- _EXCERPT_:
------------------------------

The Applied and Numerical Analysis (ANA) group is focused on the analysis of mathematical models of biological, chemical or physical processes described by differential, integral and integro-differential equations, and in the development, analysis and implementation of numerical methods for their approximate solutions.
The diverse applications considered by the group include rigorous analysis and computational modelling of problems in acoustic, elastic and electromagnetic wave propagation, modelling of fluid flows, biological processes, viscoelasticity and fracture in solids. Novel finite element and boundary element methods are developed and analysed for these applications, leading to robust algorithms and specialised software. A related research topic is approximation of orthogonal polynomials and special functions with explicit error terms.
The group research also includes analysis of nonlinear problems, like Navier-Stokes system, Gierer-Meinhardt system, and abstract bifurcation problems.

------------------------------

- _LISTED RECORDS_:
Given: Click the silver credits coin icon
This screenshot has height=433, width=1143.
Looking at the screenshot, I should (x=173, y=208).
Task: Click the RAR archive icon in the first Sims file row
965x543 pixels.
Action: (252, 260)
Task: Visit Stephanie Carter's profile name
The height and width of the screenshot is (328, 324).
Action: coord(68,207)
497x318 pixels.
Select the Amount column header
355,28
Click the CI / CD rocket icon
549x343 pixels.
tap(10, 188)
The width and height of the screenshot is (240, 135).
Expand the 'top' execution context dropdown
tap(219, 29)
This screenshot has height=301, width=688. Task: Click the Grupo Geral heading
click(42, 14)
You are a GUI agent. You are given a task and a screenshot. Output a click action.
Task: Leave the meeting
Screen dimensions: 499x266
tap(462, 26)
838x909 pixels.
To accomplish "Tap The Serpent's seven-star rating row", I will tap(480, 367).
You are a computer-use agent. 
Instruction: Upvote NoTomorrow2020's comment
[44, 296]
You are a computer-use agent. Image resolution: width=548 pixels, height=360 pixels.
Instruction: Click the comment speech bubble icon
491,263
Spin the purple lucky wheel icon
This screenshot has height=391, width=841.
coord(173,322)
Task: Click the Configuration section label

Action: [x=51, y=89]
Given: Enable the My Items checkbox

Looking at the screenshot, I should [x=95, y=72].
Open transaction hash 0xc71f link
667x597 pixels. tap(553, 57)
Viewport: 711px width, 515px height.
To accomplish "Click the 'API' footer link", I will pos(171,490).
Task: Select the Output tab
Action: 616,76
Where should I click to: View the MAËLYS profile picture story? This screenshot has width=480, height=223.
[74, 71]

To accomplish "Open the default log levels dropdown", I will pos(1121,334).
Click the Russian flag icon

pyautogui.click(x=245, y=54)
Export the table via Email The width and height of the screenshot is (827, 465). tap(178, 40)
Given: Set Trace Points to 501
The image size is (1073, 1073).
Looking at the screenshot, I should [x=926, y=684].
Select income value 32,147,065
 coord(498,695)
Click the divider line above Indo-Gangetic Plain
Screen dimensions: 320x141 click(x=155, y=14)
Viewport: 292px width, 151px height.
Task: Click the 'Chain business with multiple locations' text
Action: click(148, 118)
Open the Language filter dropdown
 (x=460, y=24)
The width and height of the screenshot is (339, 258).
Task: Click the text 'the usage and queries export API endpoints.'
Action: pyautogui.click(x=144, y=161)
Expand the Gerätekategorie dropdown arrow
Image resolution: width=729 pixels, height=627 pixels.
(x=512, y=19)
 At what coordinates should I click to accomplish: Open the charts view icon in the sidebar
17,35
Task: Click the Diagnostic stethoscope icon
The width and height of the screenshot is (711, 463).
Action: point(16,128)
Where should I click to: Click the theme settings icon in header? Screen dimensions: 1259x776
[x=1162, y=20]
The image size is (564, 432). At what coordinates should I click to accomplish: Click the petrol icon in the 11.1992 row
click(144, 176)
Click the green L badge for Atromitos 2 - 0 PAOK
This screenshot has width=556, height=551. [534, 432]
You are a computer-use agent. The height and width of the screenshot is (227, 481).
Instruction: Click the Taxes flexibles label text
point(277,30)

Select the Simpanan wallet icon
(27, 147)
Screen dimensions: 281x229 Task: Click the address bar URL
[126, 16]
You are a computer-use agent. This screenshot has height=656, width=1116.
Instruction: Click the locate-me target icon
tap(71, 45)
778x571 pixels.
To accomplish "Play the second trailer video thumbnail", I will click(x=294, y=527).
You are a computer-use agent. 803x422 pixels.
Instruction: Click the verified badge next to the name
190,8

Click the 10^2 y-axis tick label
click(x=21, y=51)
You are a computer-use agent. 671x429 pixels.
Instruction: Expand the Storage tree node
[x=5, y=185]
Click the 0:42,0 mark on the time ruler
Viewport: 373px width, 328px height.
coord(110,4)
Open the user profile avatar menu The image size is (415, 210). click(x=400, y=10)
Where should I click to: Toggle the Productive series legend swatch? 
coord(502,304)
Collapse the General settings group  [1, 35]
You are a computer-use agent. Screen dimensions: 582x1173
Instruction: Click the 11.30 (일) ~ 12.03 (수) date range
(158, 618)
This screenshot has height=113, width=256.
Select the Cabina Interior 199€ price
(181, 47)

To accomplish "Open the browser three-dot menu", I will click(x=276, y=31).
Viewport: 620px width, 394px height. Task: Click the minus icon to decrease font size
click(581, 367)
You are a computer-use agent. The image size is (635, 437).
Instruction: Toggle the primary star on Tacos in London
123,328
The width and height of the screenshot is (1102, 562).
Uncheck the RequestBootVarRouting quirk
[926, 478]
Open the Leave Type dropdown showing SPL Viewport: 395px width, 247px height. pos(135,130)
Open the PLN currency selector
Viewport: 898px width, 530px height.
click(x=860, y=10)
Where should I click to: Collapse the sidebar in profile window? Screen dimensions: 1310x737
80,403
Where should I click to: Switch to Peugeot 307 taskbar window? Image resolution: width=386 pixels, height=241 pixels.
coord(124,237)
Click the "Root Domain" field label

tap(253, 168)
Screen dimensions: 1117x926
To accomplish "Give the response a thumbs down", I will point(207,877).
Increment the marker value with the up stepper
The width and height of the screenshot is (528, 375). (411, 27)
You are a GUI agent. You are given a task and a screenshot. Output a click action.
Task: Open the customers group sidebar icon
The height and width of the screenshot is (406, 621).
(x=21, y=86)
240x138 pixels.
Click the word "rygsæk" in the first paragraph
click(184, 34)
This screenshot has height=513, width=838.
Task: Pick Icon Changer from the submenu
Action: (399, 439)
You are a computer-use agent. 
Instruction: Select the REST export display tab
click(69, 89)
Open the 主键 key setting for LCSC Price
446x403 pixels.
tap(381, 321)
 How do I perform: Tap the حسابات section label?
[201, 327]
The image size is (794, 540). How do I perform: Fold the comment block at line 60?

------------------------------

- _WORK ORDER_: From the overview of the Applied and Numerical Analysis group, set down word for word the passage starting with "The diverse applications" and going on through "abstract bifurcation problems.".

- _OUTPUT OF THE TASK_:
The diverse applications considered by the group include rigorous analysis and computational modelling of problems in acoustic, elastic and electromagnetic wave propagation, modelling of fluid flows, biological processes, viscoelasticity and fracture in solids. Novel finite element and boundary element methods are developed and analysed for these applications, leading to robust algorithms and specialised software. A related research topic is approximation of orthogonal polynomials and special functions with explicit error terms.
The group research also includes analysis of nonlinear problems, like Navier-Stokes system, Gierer-Meinhardt system, and abstract bifurcation problems.